Aside from the bugs -- which we aren't really used to, since most of our high-altitude alpine hikes have very few, if any, bugs -- the trail was decent and had some nice views of the South Yuba River along the way. We saw a few gold claims posted along the route, as well.

One of the first things I noticed along the trail was this tiny fern-like moss growing on some of the trees. It was very unique compared to anything I've seen before.

Most of the trail was lined with budding and fully-leafed out trees. Some sections of the trail terrain were rocky or had large boulders and rock wall perimeters, while other sections of the terrain were dirt or red clay.

We also spotted several types of wildflowers already in bloom.



A view of the South Yuba from the trail after coming to a clearing. I really just liked this tree.




Then! We came upon this fun little footbridge!

Immediately after this bridge, the trail does a steep incline and you're fully back in the woods. Once the trail started descending again, we decided to just turn around and head back to the trailhead (fighting the bugs the entire way). I get disinterested in a hike without a specified destination. It's like, "Why push yourself when there's no finish line?"


On our return route, we stopped at this little path to a posted gold claim and took in the pretty river view.





We only hiked for about 4 miles, but the bugs made me feel more exhausted, so I was a bit relieved to get back to the Jeep. We continued down the bumpy forest road until we came upon roadside waterfall #1.



The road continued to wind up and up and it opened up to this view.

Then.


As we were rounding a curve, I happened to look back and I saw another roadside waterfall! This one was really something. We pulled off to the side and jumped out to get a closer look.

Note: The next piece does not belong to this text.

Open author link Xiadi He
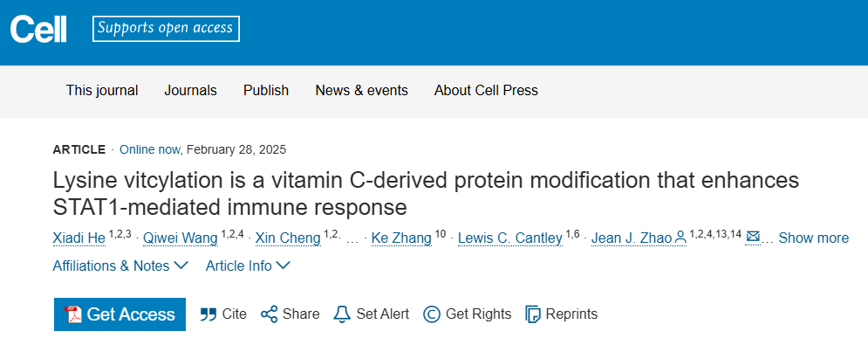The height and width of the screenshot is (338, 868). click(79, 238)
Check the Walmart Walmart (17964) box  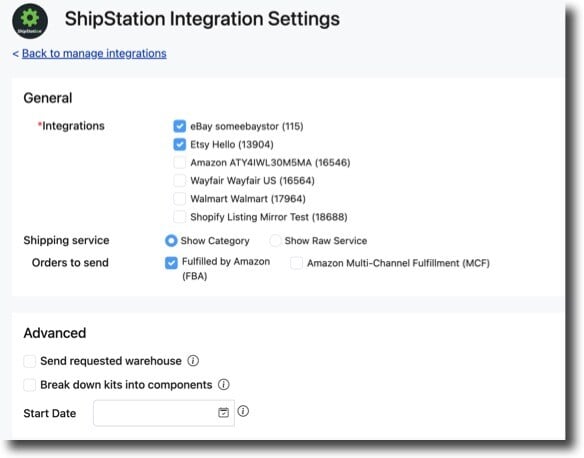pyautogui.click(x=180, y=198)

And when we climbed to the very top, we found a lovely pool that looked very inviting, but the water was pretty chilly to want to get in.


Look how idyllic this is!


Such a cool find, even though it didn't have the same amazing odor as another surprise roadside waterfall.


The next one-lane bridge seemed a little... on the skimpy side. The railings on our deck at home seem sturdier than the "railings" of the Edwards Crossing Bridge. It hardly seemed road-worthy, but we drove across it nonetheless! It was built in 1904.


When is the last time you saw a decorative "banister" like this on a bridge?

View of South Yuba River from Edwards Crossing Bridge.


Our last and final bridge of the day is the Purdon Crossing Bridge. This one seemed like it was a little more difficult to actually get to. At least from where we were. We had to get out the GPS map a few times and we turned around just as many before we eventually (unknowingly) used a "private drive" to cut over to the road we needed to get to. Whoops. Excuse us. In our defense, the sign indicating it was a "private drive" only existed at the other end of the road, so we didn't know until after we'd gone through it. We did get to see some cool chickens and beehives, though!


Back to the Purdon Crossing Bridge, originally built in 1889...


Another one-lane bridge with timber deck and it happens to be the only known example in California of a half-through truss (an unusual truss form in which the deck is carried approximately half-height between the top and bottom chords). I liked the combination of the black and brick-red colors.






Another day, another bridge, another waterfall, and some annoying bugs. But the weather was perfect and I always enjoy getting out of the house and seeing sights I've never seen before. Especially when we can also work in a hike.